Fig. 6. Increased association of E2F7 with E2F responsive promoters as cells enter the S phase of the cell cycle. (A) WI38 diploid human fibroblast were rendered quiescent and subsequently induced to enter the cell cycle by the addition of serum-containing medium. Cell cycle profiles were determined by PI/FACS. (B) ChIP was performed using the indicated antibodies as described in Figure 5A.

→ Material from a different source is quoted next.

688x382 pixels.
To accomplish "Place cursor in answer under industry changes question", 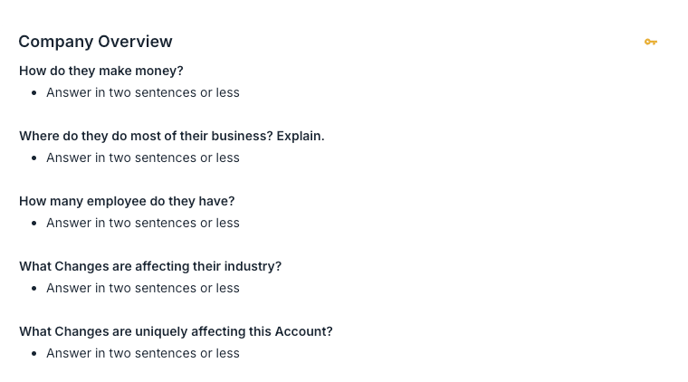I will click(x=143, y=288).
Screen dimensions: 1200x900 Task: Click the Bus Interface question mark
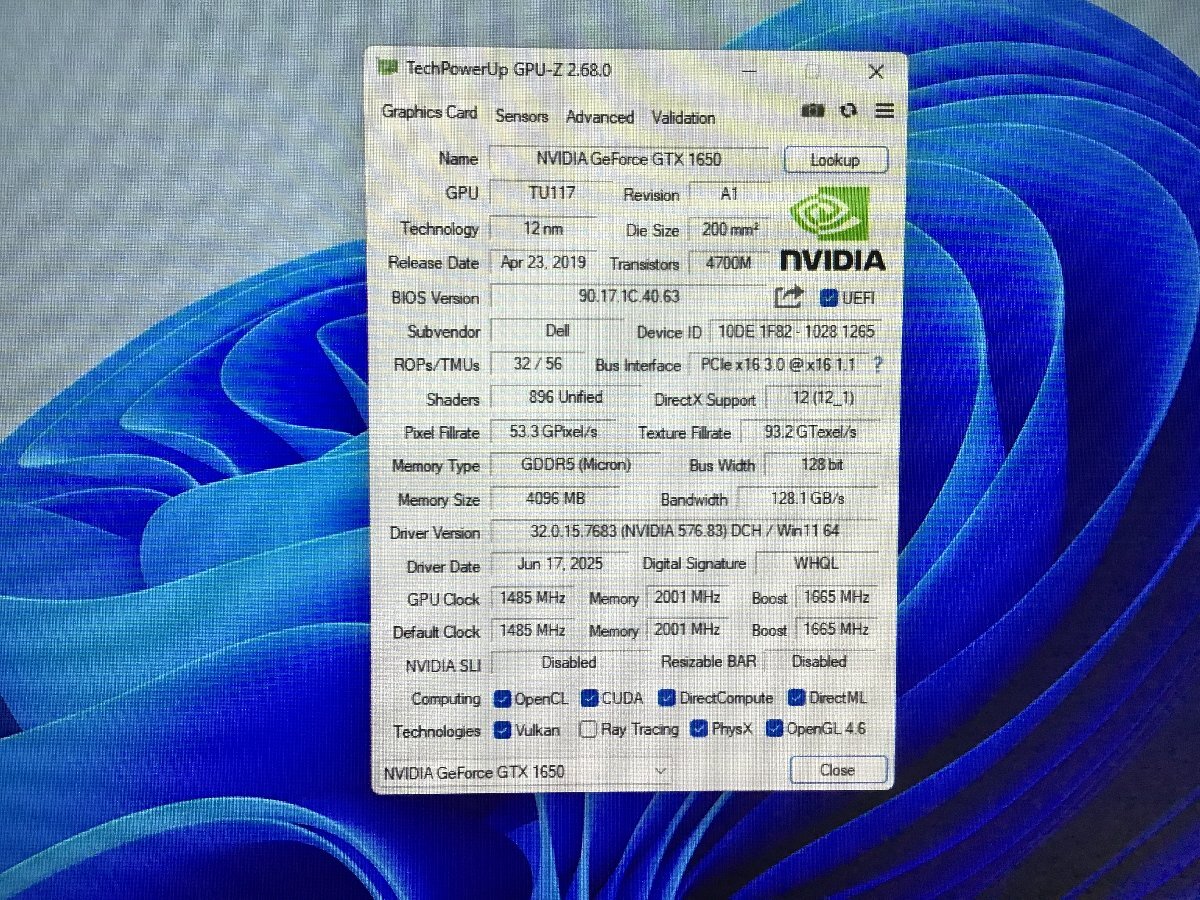[878, 365]
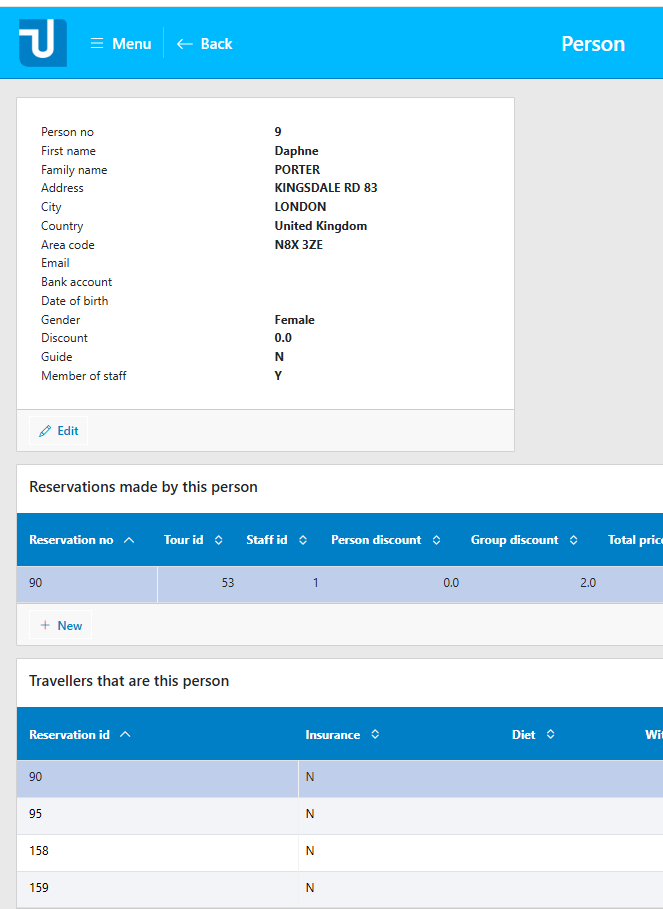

Fig. 7. E2F7 inhibits S phase entry and cell proliferation. (A) Ectopic E2F7 expression inhibits Rat1 cells from S phase entry. Serum-starved quiescent Rat1 cells were microinjected with expression plasmids for the indicated proteins. Immediately after microinjection, medium containing serum and BrdU was added, and the number of cells in S phase was determined 16 h later. (B) E2F7’s ability to inhibit S phase entry is dependent on DNA binding. Rat1 cells were microinjected with the indicated expression plasmids, and BrdU was determined as described in (A). p16 was used as a positive control. (C) Ectopic expression of E2F7 results in accumulation of cells in G₁. GFP-positive U2OS cells transfected with pCMV vectors, as indicated, were analysed by PI/FACS. (D) Ectopic expression of E2F7 impairs growth. HeLa cells were transfected with indicated pCMV vectors. Cells were plated (50 000 cells/10-cm plate) and selected in neomycin for 14 days prior to crystal violet staining.

Fig. 8. E2F7 represses a subset of E2F-dependent genes in vivo. (A) Specific depletion of E2F7a and E2F7b by siRNA in U2OS cells. Western blot analysis of U2OS cells transfected with siRNA oligos designed to interfere with E2F7 mRNA using antibodies specific for E2F7 and vinculin (loading control). An unrelated siRNA specific for luciferase (GL3) and mock-transfected cells were used as controls. Cell lysates were prepared 24 and 48 h after transfection with the siRNA oligos. (B) E2F7 depletion results in up-regulation of expression of E2F7-specific target genes. qPCR analysis of the expression of the indicated genes 48 h after transfection of U2OS cells with siRNA to E2F7. The expression level is normalized against GL3 transfected control. Determination was performed in triplicate and the standard deviation of the mean is indicated.